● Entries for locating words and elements
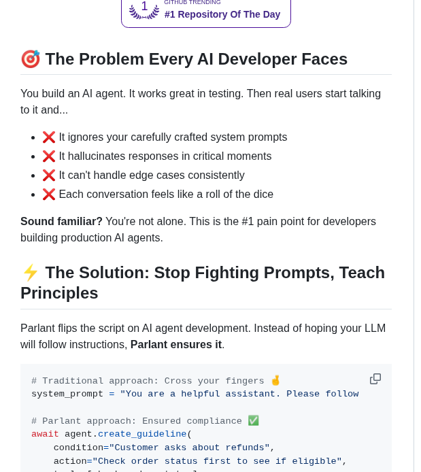The image size is (421, 472).
Task: Click the 'Customer asks about refunds' condition string
Action: [x=189, y=448]
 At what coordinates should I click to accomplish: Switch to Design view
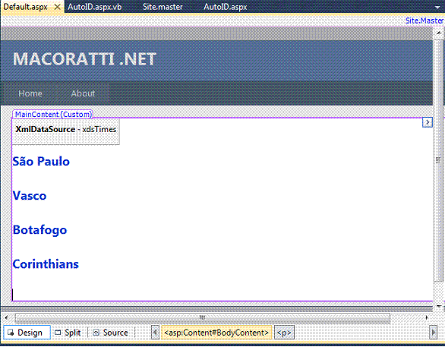[x=27, y=333]
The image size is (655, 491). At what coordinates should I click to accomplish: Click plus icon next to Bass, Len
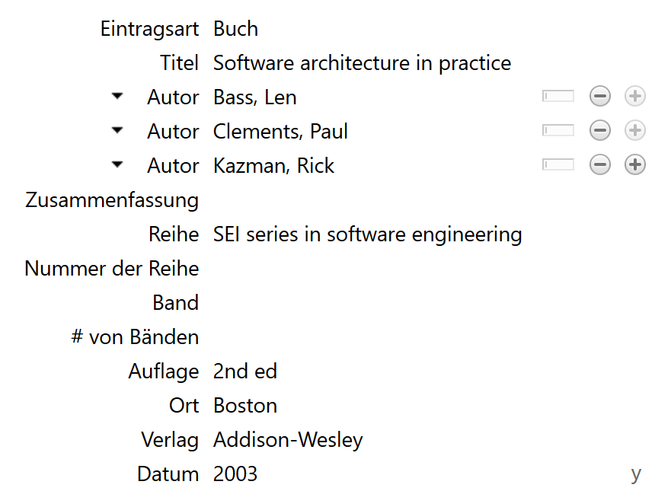coord(634,97)
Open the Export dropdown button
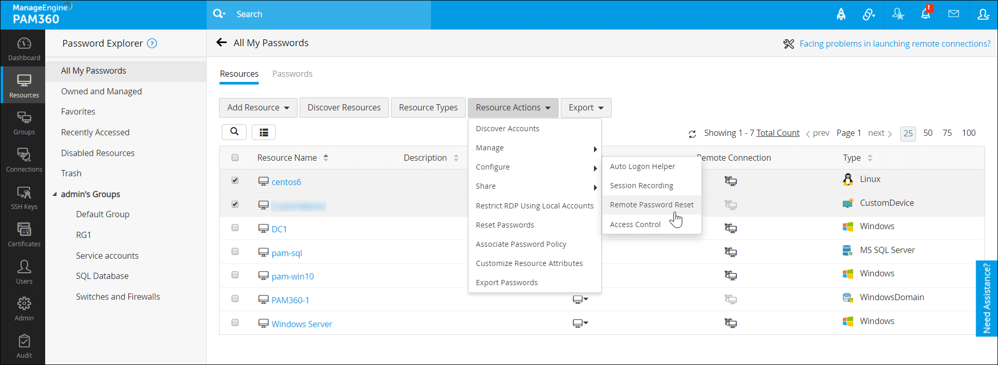This screenshot has width=998, height=365. coord(586,107)
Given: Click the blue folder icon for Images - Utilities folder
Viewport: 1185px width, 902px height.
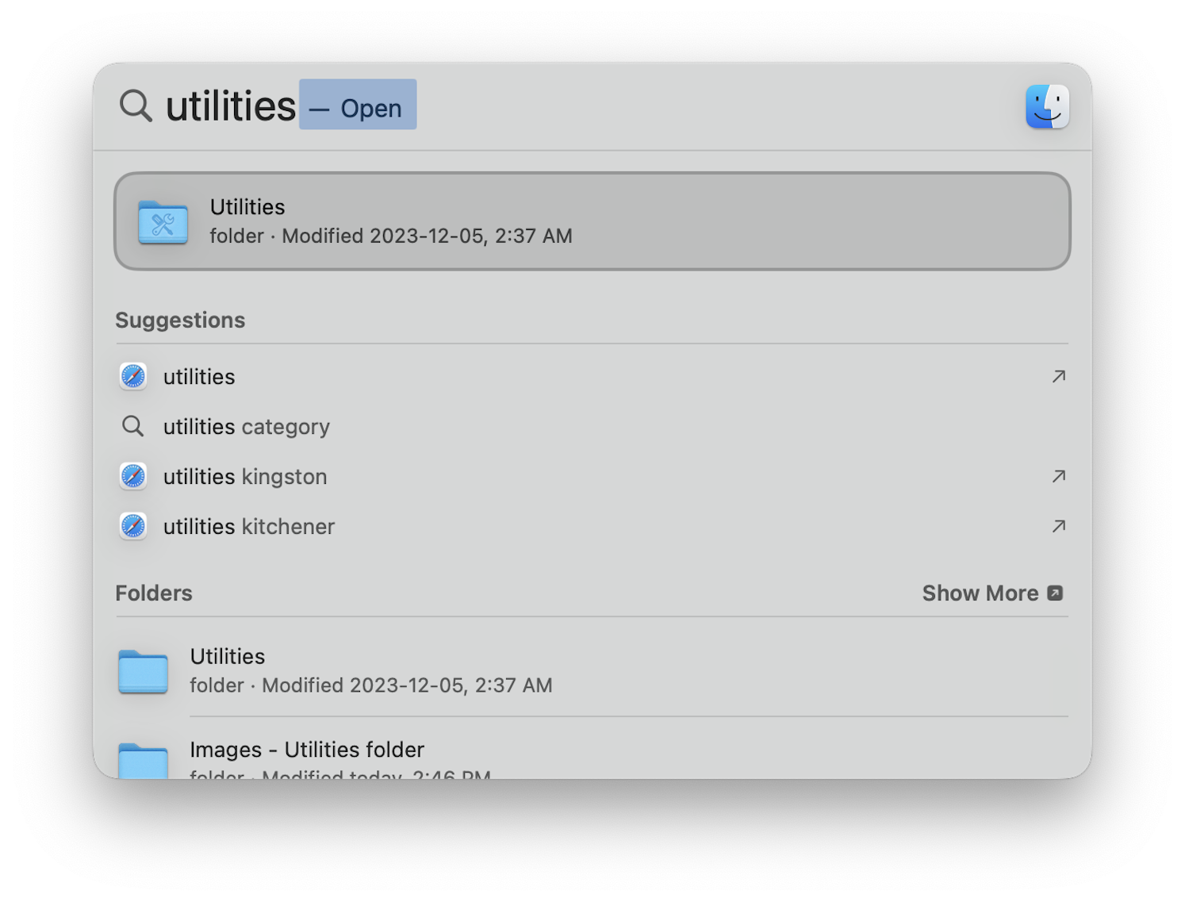Looking at the screenshot, I should coord(143,760).
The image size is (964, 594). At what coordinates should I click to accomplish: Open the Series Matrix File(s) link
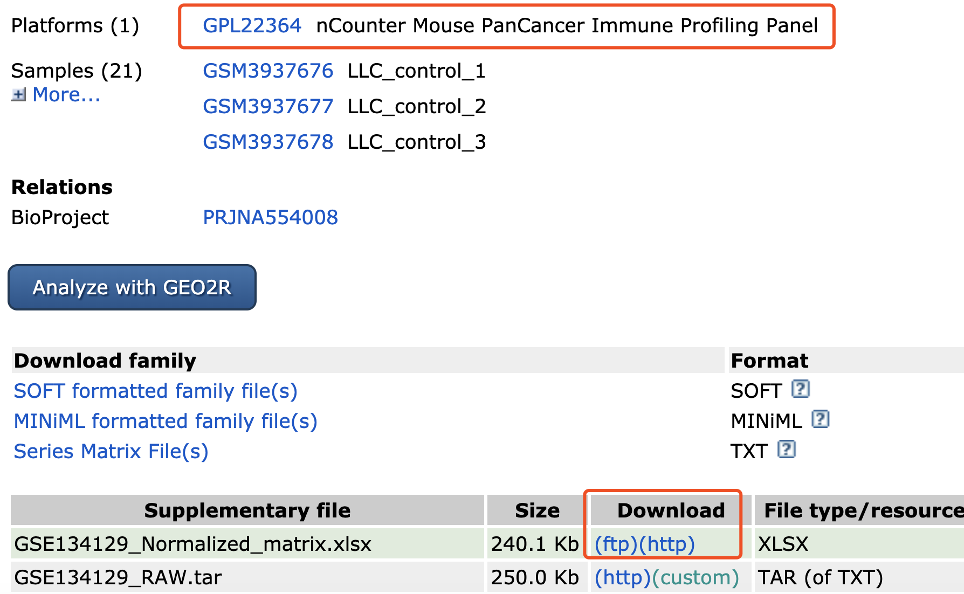point(111,451)
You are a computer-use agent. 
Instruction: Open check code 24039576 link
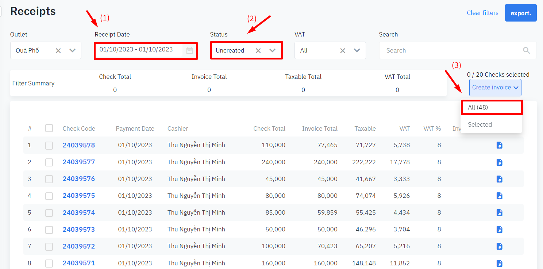[x=78, y=179]
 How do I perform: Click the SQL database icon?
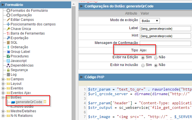click(x=8, y=43)
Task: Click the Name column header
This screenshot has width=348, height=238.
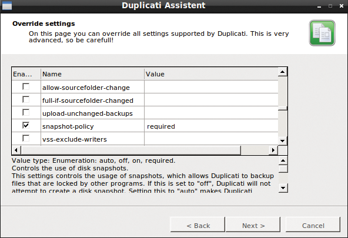Action: coord(92,74)
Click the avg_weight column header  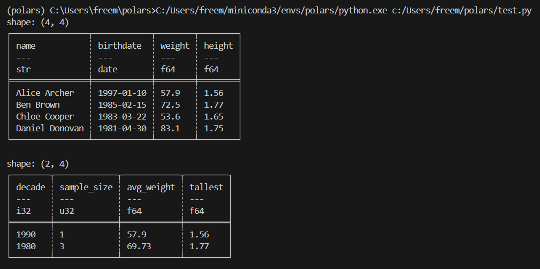pos(151,187)
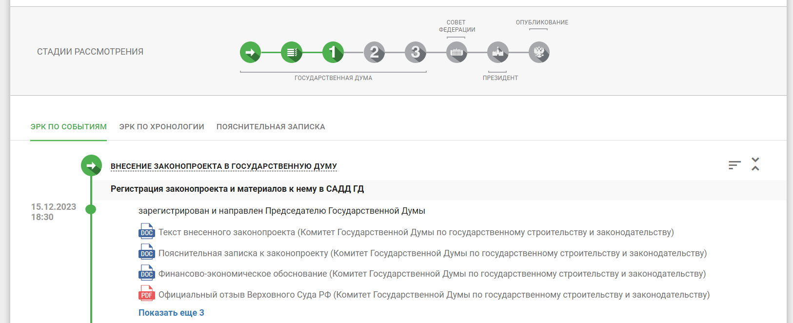This screenshot has height=323, width=793.
Task: Switch to ЭРК по хронологии tab
Action: 161,127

● What is needed
Extract each line of the records that contains the string "Switch", and list those lines.

● Problem solution
 At what coordinates should I click to accomplish: Switch to Design view
Task: Switch to ЭРК по хронологии tab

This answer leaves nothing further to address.